Edward’s birth has come to be seen as an interesting inflection point in the history of childbirth in Britain, as not only did the queen refuse drugs for the birth but Prince Philip was also in the room for the delivery of his third son.
Elizabeth’s previous children were delivered while she was, at best, semi-conscious, in a procedure known as “twilight sleep” where women were doped up to the eyeballs and the child pulled out using forceps.
The birth of Prince Andrew in 1960, showing the queen out cold, was dramatized in The Crown.
Twilight birthing was the sine qua non of an upper class culture of painless birthing popularized by none other than the present queen’s great-great-grandmother. Queen Victoria, who availed of the modern painkiller chloroform when giving birth to her eighth child, Prince Leopold, described the experience as “delightful beyond measure.” Victoria said she had never recovered from a birth so quickly.
Edward’s birth was also notable as all subsequent royal babies have been born in hospitals. The royals have not yet followed the revival in home birthing. Around 3 percent of women now give birth at home in the U.K. but the percentage is climbing. Britain’s National Health Service now advises healthy women that it is safer to have their babies at home, or in a low-tech birth center, than in a hospital.
Lennard says she hopes her work will encourage people to consider how recently hospital births were not the norm, even for royalty.
“I don’t think many people even know she had all her children at home. Just a short 50 years or so have somewhat brainwashed us to think birth belongs in the hospital.
“The layers of the queen’s story are fascinating: the way she laid down the terms, the inspirational quality of having her husband present, birthing in her own room, and choosing to be awake and active rather than her past three ‘twilight sleep’ births.
“With this image Royal Blood, I want to show the normality of home birth, celebrate the queen’s breaking of traditions and assertion of autonomy, and inspire other women to assert their own needs for privacy and autonomy in childbirth. Those two things are important to every woman in any kind of birth.”
Lennard told The Daily Beast that she became curious about the history of royal births after reading how the French Queen Marie Antoinette was almost crushed by the hoards of ‘observers’ who were entitled to watch a royal birth (officially the reason for this was to ensure there were no attempts at birth fraud, such as switching out a new male baby for a female one, or substituting a live baby for a stillborn one).

• **Given information**
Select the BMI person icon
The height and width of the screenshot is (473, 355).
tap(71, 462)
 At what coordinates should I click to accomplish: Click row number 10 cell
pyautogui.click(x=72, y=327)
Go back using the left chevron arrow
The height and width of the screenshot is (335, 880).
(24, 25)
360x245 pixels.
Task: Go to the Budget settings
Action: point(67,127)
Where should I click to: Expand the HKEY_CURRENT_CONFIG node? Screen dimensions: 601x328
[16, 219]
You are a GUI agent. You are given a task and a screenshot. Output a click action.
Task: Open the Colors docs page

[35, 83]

• **Prompt 1**
In the text about Prince Edward's birth, how did Queen Victoria describe giving birth to Prince Leopold with chloroform?
• **Prompt 2**
Pick up the text about Prince Edward's birth after its final sentence and continue it.

• **Exercise result 1**
She described it as "delightful beyond measure."

• **Exercise result 2**
The last observer to witness a royal birth in the U.K. was the home secretary, Sir William Joynson-Hicks, who in 1926 attended the birth of the present queen.
Lennard, who has had two home births herself, said that, thanks to rumors suggesting Kate Middleton might opt for a home birth as planning for the shoot progressed, she “became aware of how timely the topic would be, and that this could pivot the message of the series to a wider audience.”
“I’ve heard that it’s been a consideration since her first birth, but pressures have twice directed her to give birth in hospital,” Lennard told The Daily Beast. “It was said William and Kate felt guilty about the massive intrusion on the day-to-day running of St. Mary’s Hospital, and the other laboring mothers there at the time.”
It seemed promising that home birth could be back on the cards this year, a logical choice given that royals can have emergency measures brought onsite anyway. It’s since been stated their third baby will indeed be born in hospital. Once a new convention takes hold, it is not easy to revert.
“With her having recently been made patron of the Royal College of Obstetricians, it further serves to enshrine her within institutional norms that makes it impolite, if not impossible, for her to make a choice for her own sake, unlike the queen who could simply state a few decades ago, ‘I want my baby born in my own room, among the things I know.’
“I believe without these pressures, if Kate were a ‘normal’ non-royal woman, she would definitely be birthing at home.”